◆ Work order ◆
Begin at the line holding "Task: Expand the" and set down exactly each line through the last one below, omitting pictures. Include nothing else.

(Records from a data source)
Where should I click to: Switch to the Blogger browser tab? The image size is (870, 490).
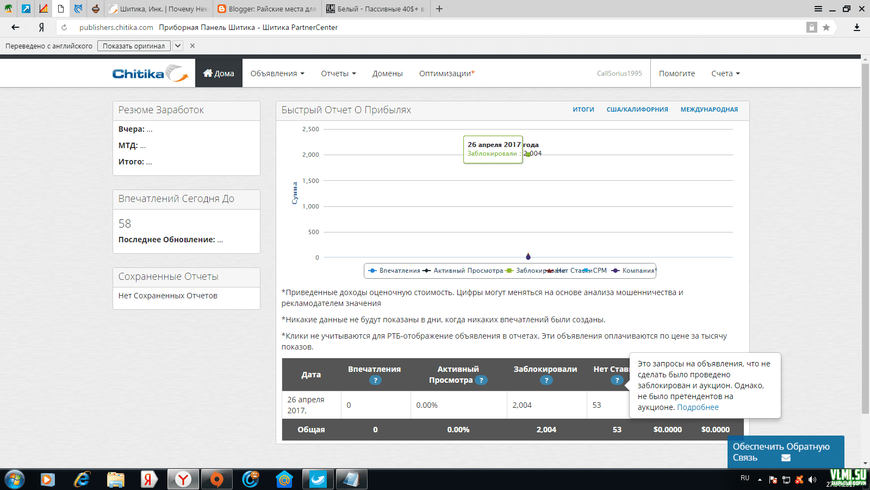[267, 9]
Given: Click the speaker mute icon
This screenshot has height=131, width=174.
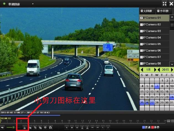Looking at the screenshot, I should (3, 127).
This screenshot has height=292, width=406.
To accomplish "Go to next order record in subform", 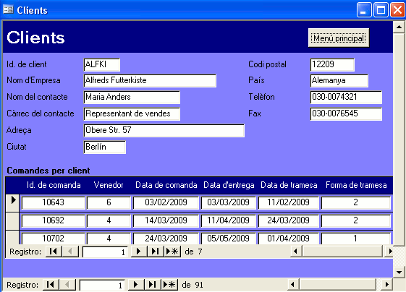I will tap(139, 251).
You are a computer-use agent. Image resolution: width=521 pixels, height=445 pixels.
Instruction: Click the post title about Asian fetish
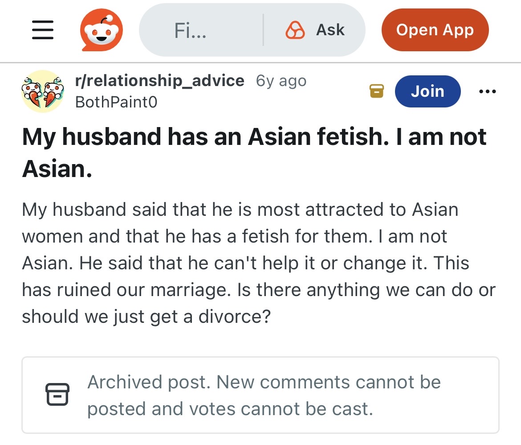254,136
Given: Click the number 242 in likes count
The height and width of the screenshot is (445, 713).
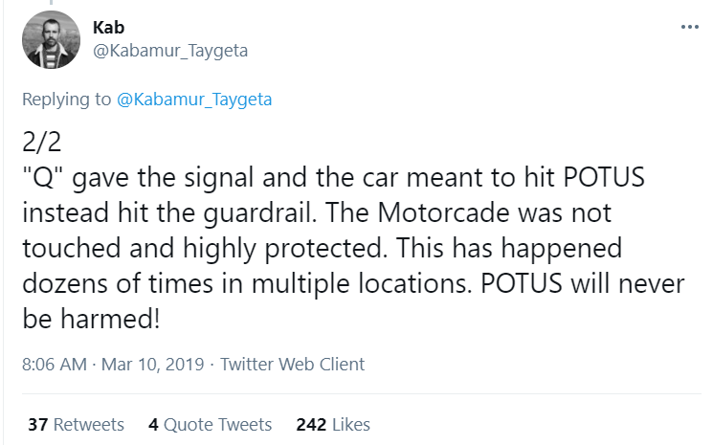Looking at the screenshot, I should [311, 424].
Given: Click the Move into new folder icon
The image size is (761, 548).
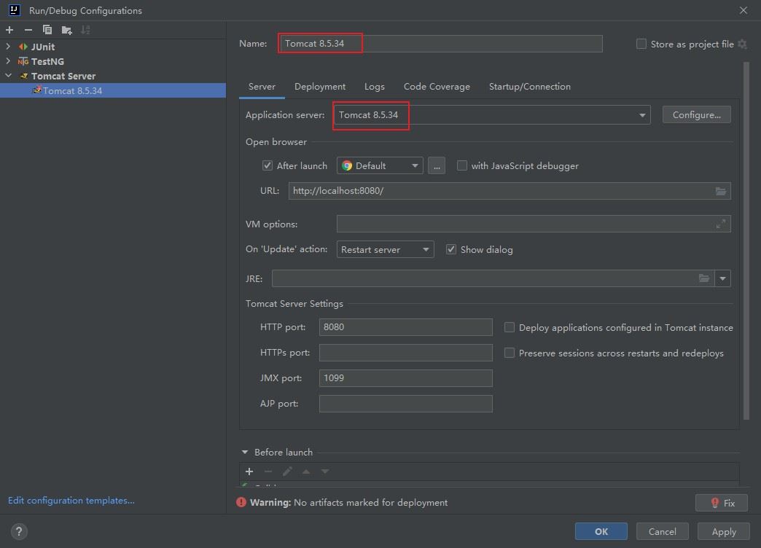Looking at the screenshot, I should [x=67, y=30].
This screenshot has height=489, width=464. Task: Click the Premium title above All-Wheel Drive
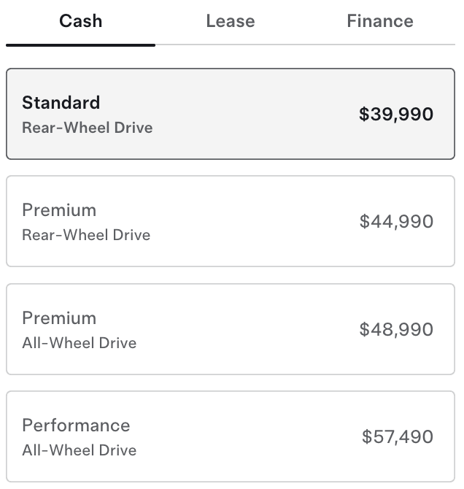pos(59,318)
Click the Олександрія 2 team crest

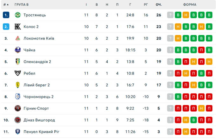tap(17, 62)
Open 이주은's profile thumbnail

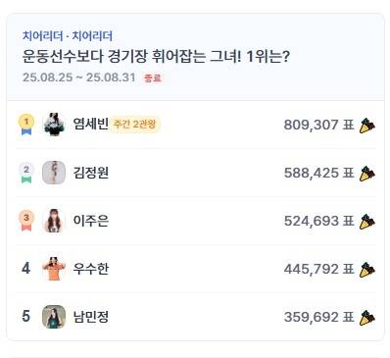[54, 221]
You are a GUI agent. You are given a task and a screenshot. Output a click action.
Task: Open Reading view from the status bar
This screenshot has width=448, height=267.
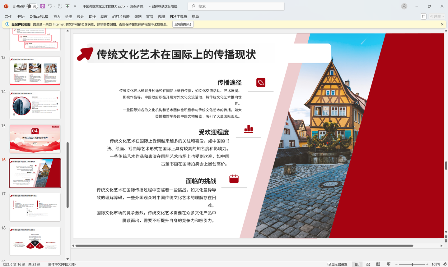(378, 264)
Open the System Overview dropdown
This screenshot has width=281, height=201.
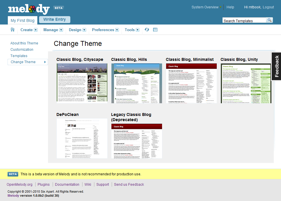tap(206, 7)
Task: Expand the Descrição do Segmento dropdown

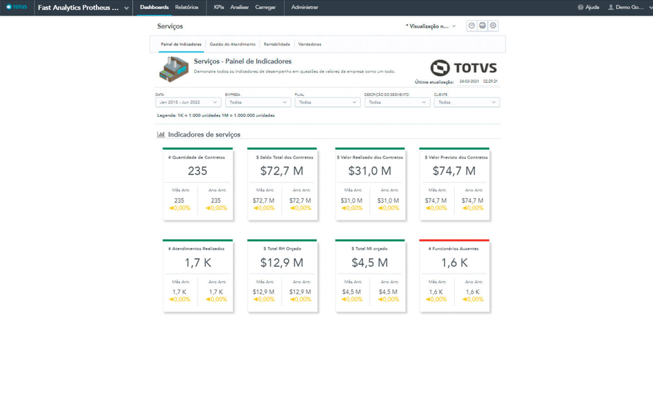Action: [397, 102]
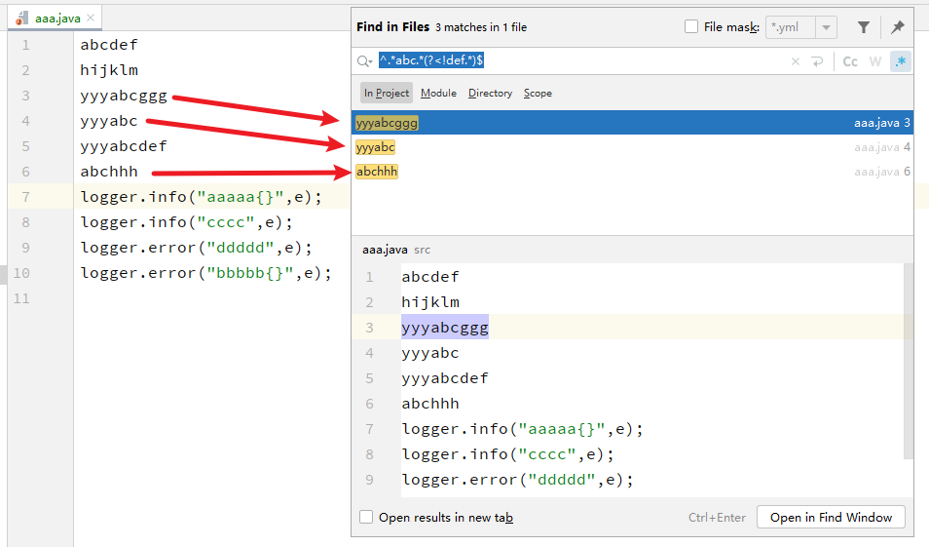Toggle the Regex search option

coord(901,61)
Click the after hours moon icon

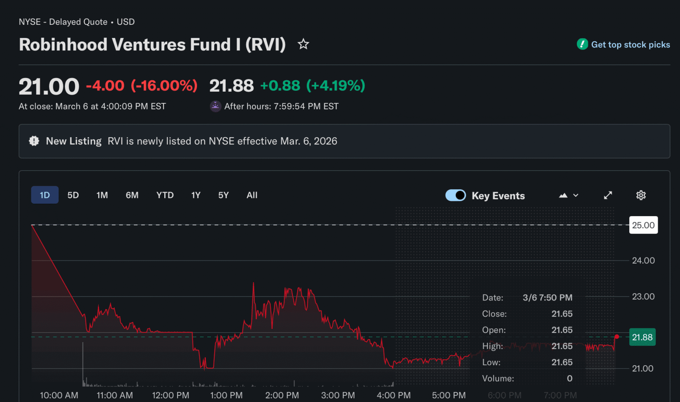[x=216, y=107]
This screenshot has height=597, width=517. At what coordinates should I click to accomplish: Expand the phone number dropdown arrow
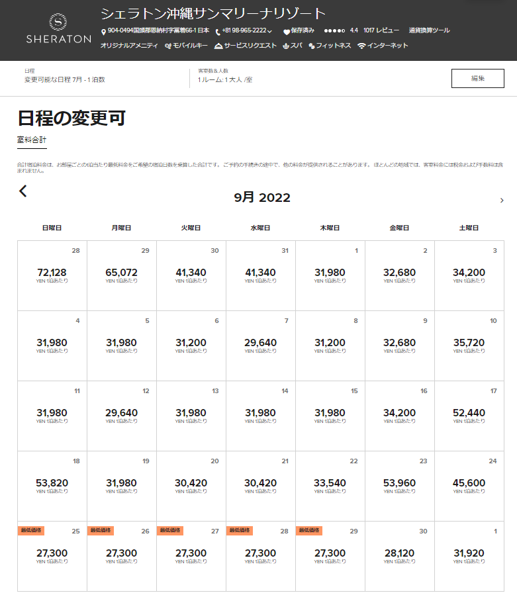coord(270,32)
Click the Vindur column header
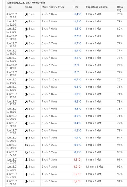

◆ Exercise output ◆
Task: Expand the Descrição do Segmento dropdown

Action: [397, 102]
Toggle the Regex search option

coord(901,61)
Click the after hours moon icon

[x=216, y=107]
This screenshot has height=597, width=517. At what coordinates should I click to accomplish: Expand the phone number dropdown arrow
coord(270,32)
Click the Vindur column header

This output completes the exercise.